Divorciada 014 1000 - ¡A revolver el manjar!

Un día amanecí con ganas de hacer manjar. Me provocaba tremendamente comer ese dulce casero típico chileno, que siempre me lleva a mi infancia, untándolo a pan tostado.

Hace algún tiempo siento que todo debe ser rápido y con respuesta inmediata. Todo deber ser ahora, ¡ya! (Hasta la pizza, si no llega en 30 minutos, es gratis).

Hubiera podido ir al súper y comprar un pote, o bien agarrar un tarro de leche condensada y dejarlo hervir en una olla a presión. Pero decidí hacer el manjar de cero.

Pues bien, comienzo a echar la leche en la olla y espero que empiece a calentarse. Añado lentamente el azúcar y luego una pizca de bicarbonato. No debemos olvidar que todo debe ser a fuego lento y sin dejar de revolver.

Hasta ahí todo bien. A la media hora me comienza ese bichito llamado aburrimiento, y ya se me estaban empezando a cansar los brazos. A la hora ya me voy desesperando. A las dos horas ya pienso que esta receta solo sirve en Chile y que cuánto más podía seguir revolviendo. La mezcla seguía líquida y espumosa como un batido. Yo quería mi manjar ¡ya!

Cuando estaba a punto de apagar el fuego, diciendo que “ya, debe ser que ando de mal humor, y dice la amiga de la vecina de mi abuela que si la mujer anda de malas todo se daña en la cocina”, empiezo a ver cómo la leche comienza a espesar y a desprender un aroma a manjar delicioso.

Mis ganas de seguir revolviendo afloran y continúo sin parar, cada vez más emocionada de poder cucharear, aunque fuera un poquito de ese manjar que tanto extrañaba. Fue en ese momento que entendí algo fundamental de la vida.

Hay una canción que mi hijos cantan, que les enseñaron en la escuelita, que dice así: “Tener paciencia, saber esperar, llegará el momento, para qué desesperar”.

Todo es así, en cualquier situación, querida amiga, hasta para una nueva relación.
Absolutamente todo sigue un plan maestro, y por más que queramos las cosas ahora, ya, todo tiene su momento. No antes, ni después. No tenemos varita mágica, ni somos el genio de Aladino para que… ¡paf!… las cosas sean como queremos y feliz todos.

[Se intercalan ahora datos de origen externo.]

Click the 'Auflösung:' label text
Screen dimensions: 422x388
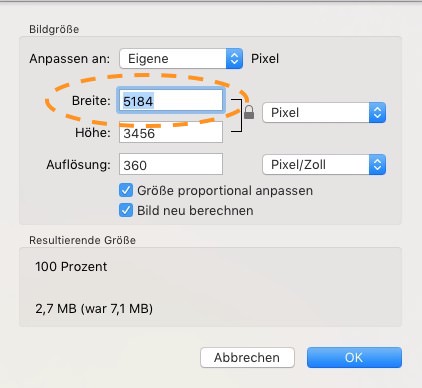pyautogui.click(x=78, y=165)
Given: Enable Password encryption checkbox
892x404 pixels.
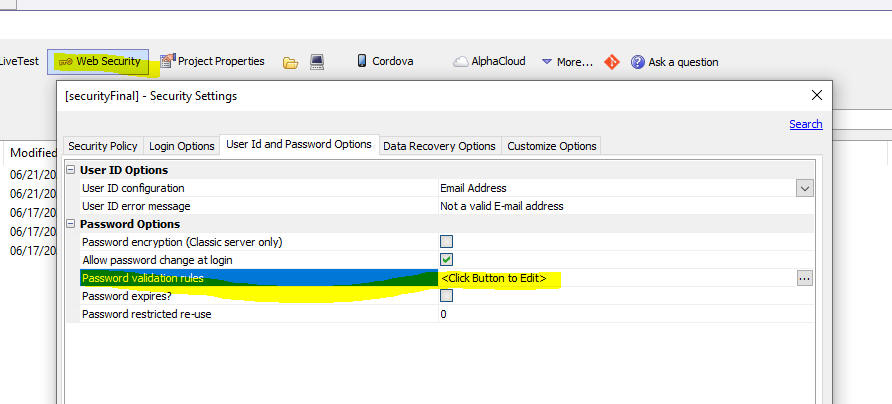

Cuando por fin vi el manjar en la olla, sentí orgullo y felicidad. Por muy absurdo que suene, imagínenme a mí revolviendo sin parar un líquido por cuatro horas (según pienso, porque mi olla era demasiado gruesa y el fuego muy bajo). Mi hijo se burlaba y me decía: “Mami, ¿dónde está el dulce de leche?”, y yo toda emocionada le decía “ESTO VA A SER DULCE DE LECHE”, a lo que me miraba y respondía “¿Dónde? ¡Eso es leche!”, pero yo veía el potencial en mi manjar. Yo lo estaba haciendo.

Al final me sentí maravillada. Entendí que las cosas toman tiempo, y está en nosotras tener paciencia para comprender que no todo es inmediato y que no todo tiene que ser como imaginamos que debe ser. Para poder disfrutar las cosas, tiene que haber trabajo y esfuerzo. Y así mismo funciona una relación.